E-cigarette sales increased by nearly 47% over the past three years, increasing from 15.5 million units per four-week period in January 2020 to 22.7 million in December 2022, according to a CDC market analysis published in the agency's June 23 Morbidity and Mortality Weekly Report.
The data includes sales from brick-and-mortar retailers only and does not include sales data from vape shops and internet retailers.
"The surge in total e-cigarette sales during 2020-22 was driven by non-tobacco-flavored e-cigarette sales, such as menthol, which dominates the prefilled-cartridge market, and fruit and candy flavors, which lead the disposable e-cigarette market," Fatma Romeh, lead author of the study, said in a news release. " Data from the 2022 National Youth Tobacco Survey also highlight the popularity of these flavored e-cigarettes among U.S. middle and high school students.”
The good news is that sales slowed down in the later months of the study, with overall monthly sales of e-cigarettes showing a decline from May to December 2022. The report says this decrease could be attributed to several factors, including local and state restrictions on sales of flavored tobacco products, Food and Drug Administration regulatory actions, potential Covid-19 supply chain disruptions, inflation and a change in the products that allow more "puffs" and stronger doses of nicotine.
In December 2022, the five top-selling e-cigarette brands were Vuse, Juul, Elf Bar, Njoy and Breeze Smoke, respectively, with Elf Bar (now marketed as EBDesign) emerging as the top-selling disposable brand in the United States.

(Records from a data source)
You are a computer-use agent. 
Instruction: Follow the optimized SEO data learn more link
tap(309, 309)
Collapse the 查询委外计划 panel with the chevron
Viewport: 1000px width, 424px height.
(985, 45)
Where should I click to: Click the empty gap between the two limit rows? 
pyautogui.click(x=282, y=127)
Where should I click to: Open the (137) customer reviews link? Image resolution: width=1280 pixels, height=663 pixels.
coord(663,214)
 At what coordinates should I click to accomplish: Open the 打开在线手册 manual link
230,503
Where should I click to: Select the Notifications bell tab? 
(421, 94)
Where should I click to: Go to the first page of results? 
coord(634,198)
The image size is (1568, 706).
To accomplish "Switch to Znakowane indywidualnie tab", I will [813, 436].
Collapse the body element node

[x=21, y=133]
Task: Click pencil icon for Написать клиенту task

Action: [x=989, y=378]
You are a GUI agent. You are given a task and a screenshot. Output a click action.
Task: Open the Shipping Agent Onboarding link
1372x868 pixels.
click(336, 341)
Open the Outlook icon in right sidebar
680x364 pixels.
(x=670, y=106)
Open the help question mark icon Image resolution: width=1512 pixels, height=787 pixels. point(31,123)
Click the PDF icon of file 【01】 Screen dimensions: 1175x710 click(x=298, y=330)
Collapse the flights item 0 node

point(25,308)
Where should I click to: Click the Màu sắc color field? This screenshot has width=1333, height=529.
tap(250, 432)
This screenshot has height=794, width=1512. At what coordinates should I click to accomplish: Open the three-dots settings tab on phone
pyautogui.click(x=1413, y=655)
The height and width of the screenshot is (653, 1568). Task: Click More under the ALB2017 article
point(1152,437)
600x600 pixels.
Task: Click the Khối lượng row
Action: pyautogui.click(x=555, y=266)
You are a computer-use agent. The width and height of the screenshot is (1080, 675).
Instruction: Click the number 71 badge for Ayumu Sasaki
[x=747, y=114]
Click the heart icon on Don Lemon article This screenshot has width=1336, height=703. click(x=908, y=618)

▶ REQUIRED TASKS:
1. In the passage on e-cigarette sales, reproduce word for word the stretch from "The good news" through "doses of nicotine.".
2. According to the passage on e-cigarette sales, which brand became the top-selling disposable e-cigarette brand in the United States in December 2022?

▶ OUTPUTS FOR THE TASKS:
1.
The good news is that sales slowed down in the later months of the study, with overall monthly sales of e-cigarettes showing a decline from May to December 2022. The report says this decrease could be attributed to several factors, including local and state restrictions on sales of flavored tobacco products, Food and Drug Administration regulatory actions, potential Covid-19 supply chain disruptions, inflation and a change in the products that allow more "puffs" and stronger doses of nicotine.

2. Elf Bar, now marketed as EBDesign.